Synchrony and Cooperative Discrimination. The accelerated growth of dependency will not necessarily make a substantial contribution to KL distance (i.e., discrimination of orientation) and consequently guarantee cooperation (24). In other words, the absolute amount of dependency is less important than how it changes with different stimuli, which we demonstrated above. Because assemblies of cells that have a greater amount of dependency typically have a greater amount of cooperation (Fig. 3), our data suggest that dependency is indeed enhancing orientation discrimination. Each set of points in Fig. 3 represents the synergy and dependency for all of the associated subgroups (two to five cells) drawn from each six-cell assembly associated with a particular orientation range. Differences in the correlation slopes probably result from different assembly characteristics (e.g., firing rates, strength of synchrony, tuning bandwidths) that are currently unidentified.

Fig. 3.

Fig. 3.

Synergy and dependency rate cross-plotted for all possible two- to six-cell combinations for the four six-cell assemblies (preferred orientations given in the key). R2 values were calculated for each set of data points with linear regression analysis.

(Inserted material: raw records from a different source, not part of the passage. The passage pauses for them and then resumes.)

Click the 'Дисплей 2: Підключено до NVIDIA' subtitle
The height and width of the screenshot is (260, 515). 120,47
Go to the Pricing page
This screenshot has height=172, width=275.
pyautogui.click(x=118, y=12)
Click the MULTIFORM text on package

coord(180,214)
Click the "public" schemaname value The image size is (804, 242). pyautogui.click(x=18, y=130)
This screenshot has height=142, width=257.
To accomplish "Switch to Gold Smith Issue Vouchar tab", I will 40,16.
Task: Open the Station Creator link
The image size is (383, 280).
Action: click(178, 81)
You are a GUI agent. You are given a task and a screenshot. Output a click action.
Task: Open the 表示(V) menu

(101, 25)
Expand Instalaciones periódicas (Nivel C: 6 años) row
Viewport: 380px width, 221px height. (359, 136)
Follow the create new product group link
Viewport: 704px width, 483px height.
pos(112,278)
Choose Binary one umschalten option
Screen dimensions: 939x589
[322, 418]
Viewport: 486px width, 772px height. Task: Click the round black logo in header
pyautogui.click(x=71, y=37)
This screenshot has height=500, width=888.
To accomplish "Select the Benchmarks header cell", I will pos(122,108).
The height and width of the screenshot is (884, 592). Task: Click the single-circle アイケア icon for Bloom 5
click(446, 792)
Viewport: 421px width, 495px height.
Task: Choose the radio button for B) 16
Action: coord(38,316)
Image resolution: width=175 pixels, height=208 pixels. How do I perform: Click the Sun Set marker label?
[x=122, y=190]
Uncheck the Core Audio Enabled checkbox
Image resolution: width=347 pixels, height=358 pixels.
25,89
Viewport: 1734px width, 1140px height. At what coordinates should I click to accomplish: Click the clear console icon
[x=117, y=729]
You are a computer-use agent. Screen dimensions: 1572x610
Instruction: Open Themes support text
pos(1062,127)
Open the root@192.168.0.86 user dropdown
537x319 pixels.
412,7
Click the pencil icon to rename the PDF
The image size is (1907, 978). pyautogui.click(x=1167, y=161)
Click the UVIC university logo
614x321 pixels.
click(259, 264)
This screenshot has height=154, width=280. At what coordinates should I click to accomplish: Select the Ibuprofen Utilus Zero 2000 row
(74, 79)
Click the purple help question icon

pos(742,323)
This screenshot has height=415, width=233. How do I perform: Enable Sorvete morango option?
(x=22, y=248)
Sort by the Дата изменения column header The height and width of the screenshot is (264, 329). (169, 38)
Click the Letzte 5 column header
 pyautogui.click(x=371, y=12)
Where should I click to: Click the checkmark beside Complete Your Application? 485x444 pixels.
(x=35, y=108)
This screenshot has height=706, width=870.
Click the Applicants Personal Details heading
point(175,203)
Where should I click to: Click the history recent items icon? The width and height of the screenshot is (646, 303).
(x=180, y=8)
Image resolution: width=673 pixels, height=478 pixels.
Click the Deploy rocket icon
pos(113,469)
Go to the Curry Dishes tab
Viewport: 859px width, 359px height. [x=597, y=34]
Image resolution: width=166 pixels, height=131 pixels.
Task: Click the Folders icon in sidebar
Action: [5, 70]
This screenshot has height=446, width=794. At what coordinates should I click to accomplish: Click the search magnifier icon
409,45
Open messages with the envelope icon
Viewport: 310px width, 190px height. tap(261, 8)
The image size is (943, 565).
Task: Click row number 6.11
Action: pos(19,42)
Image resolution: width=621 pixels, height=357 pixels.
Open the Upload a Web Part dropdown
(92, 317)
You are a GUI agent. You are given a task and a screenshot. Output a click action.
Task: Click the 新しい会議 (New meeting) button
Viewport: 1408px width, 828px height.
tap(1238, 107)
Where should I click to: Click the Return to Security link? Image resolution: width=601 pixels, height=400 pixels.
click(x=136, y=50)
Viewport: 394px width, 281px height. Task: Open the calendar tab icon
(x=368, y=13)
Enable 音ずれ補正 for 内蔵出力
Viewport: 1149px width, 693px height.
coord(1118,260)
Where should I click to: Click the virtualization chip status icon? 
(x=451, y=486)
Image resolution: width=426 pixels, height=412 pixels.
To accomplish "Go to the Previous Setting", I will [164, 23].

The contribution of dependency to discrimination is also reflected in Fig. 4A, which shows that the synergy, representing the fraction of the KL distance that is available only when examining the cells simultaneously, continues to grow as the number of cells increases. When combined with the algebraic growth of information from independent contributions, this yields (Fig. 4B) an accelerated increase in the total KL distance (for a 4° difference in orientation) with more cells. Because the increase in cooperation and KL distance measurements might be an artifact of the high dimensionality of the data representation, we used the shuffled KL distance as a second, more conservative, baseline (see Materials and Methods for details). Use of either the shuffled KL distance or the independent KL distance as a baseline qualitatively yields the same results for our data, with the difference between the ensemble KL distance and either baseline (e.g., synergy) increasing with a greater number of cells (Fig. 4B).

Fig. 4.

Fig. 4.

(A) Synergy vs. the number of cells (24 individual cells, 60 pairs, 80 triplets, 60 quadruplets, 24 quintuplets, and 4 sextuplets; error bars are average 90% confidence interval for estimates from 516 ± 33 stimulus repetitions). (B) The ensemble KL distance rate, shuffled ensemble KL distance rate, and the independent KL distance rate for a 4° variation from the preferred orientation vs. the number of cells (error bars are average 90% confidence interval for estimates).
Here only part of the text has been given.